State ownership, as we saw in the Soviet Union, has its own problems. For these reasons, private property is the only institutional arrangement that will permit a society to be productive, peaceful, free, and just. The free-rider problem was plainly demonstrated at Plymouth Colony in 1620, when the Mayflower arrived in the New World. Contrary to the Pilgrims’ wishes, their initial ownership arrangement was communal property.

Desiring to practice their religion as they wished, the Pilgrims emigrated in 1609 from England to Holland, then the only country in Europe that permitted freedom of worship. They found life in Holland to be in many respects satisfactory. But war with Spain was a constant threat, and the Pilgrims did not want their children to grow up Dutch.
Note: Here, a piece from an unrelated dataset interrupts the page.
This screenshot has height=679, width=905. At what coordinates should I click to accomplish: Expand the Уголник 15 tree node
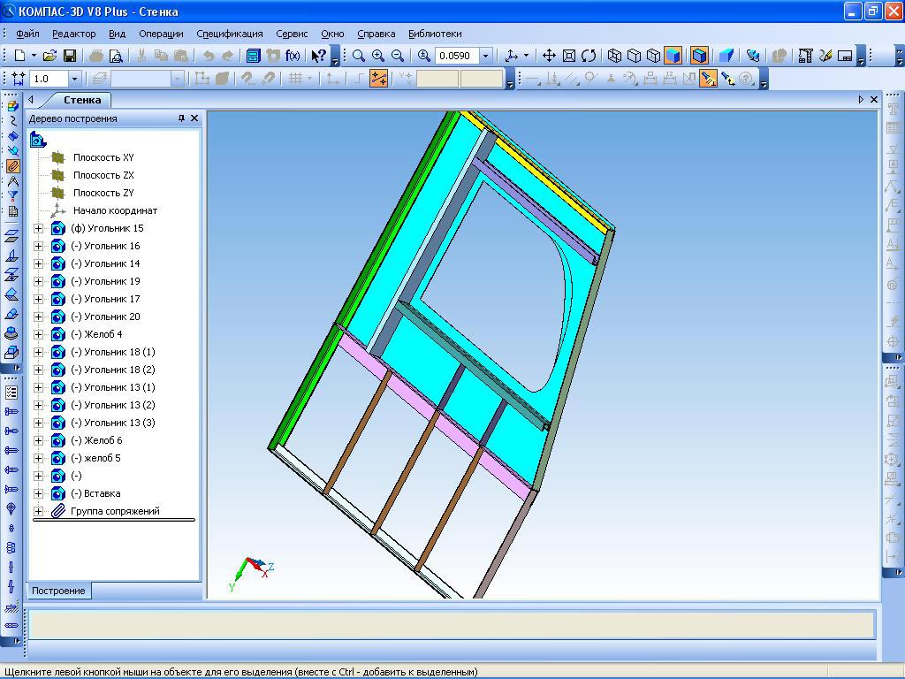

They longed to start afresh in “those vast and unpeopled countries of America,” as William Bradford would later write in his history, Of Plymouth Plantation. There, they could look forward to propagating and advancing “the gospel of the kingdom of Christ.”

Thirty years old when he arrived in the New World, Bradford became the second governor of Plymouth (the first died within weeks of the Mayflower’s arrival) and the most important figure in the early years of the colony. He recorded in his history the key passage on property relations in Plymouth and the way in which they were changed. His is the only surviving account of these matters.

DRIVING A HARD BARGAIN

The Pilgrims knew about the early disasters at Jamestown, but the more adventurous among them were willing to hazard the Atlantic anyway. First, however, they sent two emissaries, John Carver and Robert Cushman, from Leyden to London to seek permission to found a plantation. This was granted, but finding investors was a problem. Eventually Carver and Cushman found an investment syndicate headed by a London ironmonger named Thomas Weston. Weston and his fifty-odd investors were taking a big risk in putting up the equivalent of hundreds of thousands of dollars in today’s money. The big losses in Jamestown had scared off most “venture capital” in London.

Those waiting for news in Leyden were concerned that their agents in London would, in their eagerness to find investors, agree to unfavorable terms. Carver and Cushman were admonished “not to exceed the bounds of your commission.” They were particularly enjoined not to “entangle yourselves and us in any such unreasonable [conditions as that] the merchants should have the half of men’s houses and lands at the dividend.”

Eventually, however, Carver and Cushman did accept terms stipulating that at the end of seven years everything would be divided equally between investors and colonists. Some historians claim that those who came over on the Mayflower were exploited by capitalists. In a sense, they were. But of course they came voluntarily.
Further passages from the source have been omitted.